Security of pre-build firmware image

Hello everybody,
The list of routers for which pre-build firmware is available is impressive. I assume this is done by a group of volunteers. Once a new version has been released, these volunteers compile it and make it available for everybody. If this is not right, then please correct me.

I hope that nobody misunderstands the following question. I really appreciate all the work by the developers and in no way want to imply anything negative. I just try to understand the process.

How do I know that there are no backdoors in the build firmware? How do I know that the provided image is just the project source code without any additional modules? When looking at the page for a certain router, I couldn't see who create the image or how. I am sure there are safeguards in place, I just would like to understand the process better.

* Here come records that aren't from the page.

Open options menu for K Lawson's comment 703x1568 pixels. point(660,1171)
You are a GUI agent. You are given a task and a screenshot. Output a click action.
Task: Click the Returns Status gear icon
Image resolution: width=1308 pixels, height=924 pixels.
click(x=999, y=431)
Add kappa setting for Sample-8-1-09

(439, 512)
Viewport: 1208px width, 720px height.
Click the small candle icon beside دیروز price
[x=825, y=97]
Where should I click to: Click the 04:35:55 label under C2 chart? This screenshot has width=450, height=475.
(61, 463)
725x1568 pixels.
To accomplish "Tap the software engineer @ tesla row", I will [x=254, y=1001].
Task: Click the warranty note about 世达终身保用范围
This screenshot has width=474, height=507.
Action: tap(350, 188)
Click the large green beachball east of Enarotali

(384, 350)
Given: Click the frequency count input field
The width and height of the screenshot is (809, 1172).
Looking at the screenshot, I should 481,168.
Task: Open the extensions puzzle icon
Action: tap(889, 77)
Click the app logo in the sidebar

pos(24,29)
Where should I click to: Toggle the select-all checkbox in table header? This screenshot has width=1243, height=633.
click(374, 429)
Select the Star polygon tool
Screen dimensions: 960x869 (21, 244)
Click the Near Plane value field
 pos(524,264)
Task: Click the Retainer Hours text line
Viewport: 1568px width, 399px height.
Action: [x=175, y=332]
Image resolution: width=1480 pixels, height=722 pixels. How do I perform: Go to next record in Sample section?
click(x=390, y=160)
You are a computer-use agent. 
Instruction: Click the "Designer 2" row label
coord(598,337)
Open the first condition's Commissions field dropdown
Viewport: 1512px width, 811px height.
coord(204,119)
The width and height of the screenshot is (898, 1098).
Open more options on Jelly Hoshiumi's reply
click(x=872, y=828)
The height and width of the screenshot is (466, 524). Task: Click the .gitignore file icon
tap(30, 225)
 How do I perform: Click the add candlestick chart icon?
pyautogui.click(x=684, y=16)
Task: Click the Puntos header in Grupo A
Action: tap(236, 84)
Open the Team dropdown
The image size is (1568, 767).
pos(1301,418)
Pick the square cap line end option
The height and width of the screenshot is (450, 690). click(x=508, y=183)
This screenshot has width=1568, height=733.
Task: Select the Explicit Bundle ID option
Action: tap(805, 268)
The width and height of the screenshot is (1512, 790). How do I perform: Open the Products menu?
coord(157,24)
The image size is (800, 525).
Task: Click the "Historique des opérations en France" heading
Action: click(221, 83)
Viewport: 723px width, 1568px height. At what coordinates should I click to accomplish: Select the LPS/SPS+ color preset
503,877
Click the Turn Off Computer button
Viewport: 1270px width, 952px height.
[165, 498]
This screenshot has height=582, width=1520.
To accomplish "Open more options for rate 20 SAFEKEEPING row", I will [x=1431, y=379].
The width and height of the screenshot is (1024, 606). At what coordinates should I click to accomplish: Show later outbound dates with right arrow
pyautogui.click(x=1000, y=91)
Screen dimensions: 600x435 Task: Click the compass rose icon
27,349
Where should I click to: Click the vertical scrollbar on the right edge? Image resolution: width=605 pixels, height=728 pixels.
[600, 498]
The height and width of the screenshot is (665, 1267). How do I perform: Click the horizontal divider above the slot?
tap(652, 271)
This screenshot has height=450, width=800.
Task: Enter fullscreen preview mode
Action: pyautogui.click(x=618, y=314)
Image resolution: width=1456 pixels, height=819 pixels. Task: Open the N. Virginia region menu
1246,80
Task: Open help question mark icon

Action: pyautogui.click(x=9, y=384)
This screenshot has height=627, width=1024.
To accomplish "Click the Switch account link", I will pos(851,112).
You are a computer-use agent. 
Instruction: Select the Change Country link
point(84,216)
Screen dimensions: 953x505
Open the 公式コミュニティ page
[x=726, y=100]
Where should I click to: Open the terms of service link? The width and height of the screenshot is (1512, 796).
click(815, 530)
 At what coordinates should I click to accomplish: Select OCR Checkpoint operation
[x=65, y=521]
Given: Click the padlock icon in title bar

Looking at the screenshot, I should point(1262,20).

This is incorrect, all firmwares are built from source on automated 'buildbots' maintained by the project (some using donated resources) and signed with project signature keys, images aren't thrown over the fence by random individuals. Support for devices is added on the source level, you can follow every change by reading (and/ or auditing) https://git.openwrt.org/?p=openwrt/openwrt.git;a=shortlog and the addon package feed commit histories. Efforts for reproducible builds are advanced quite far, but might not be 100%.

If you don't want to trust the project built binaries, you can build your images from source yourself - if you trust the source (and/ or have audited it).

Thank you slh. So these buildbots are configured to create all the images automatically once the source code for a new kernel has been released? This is really interesting.

They are actually continuously building snapshots. Releases are just builds made from a tag that triggers the release builds.

• https://buildbot.openwrt.org/master/images/#/grid
• https://buildbot.openwrt.org/openwrt-21.02/images/#/grid

Ps. Kernel version plays no role here. It is about any new commits to the OpenWrt source repo.

You don't.

But if there were, someone would have found them.

There are a lot of eyes on the firmware.

It would be naive to think there is no unknown zero day backdoor in the firmware. It would also be naive to think OpenWRT isn’t a target to break in to in todays world since there are people that are targeted by governments that probably use the firmware just to evade the same government.

But what are we actually comparing the security with? The manufacturers own firmware with Linux kernels of version 2.6 or something like that?
Their normal security updates are only to change the background color of the cloud management display and everyone is impressed by their hard security work.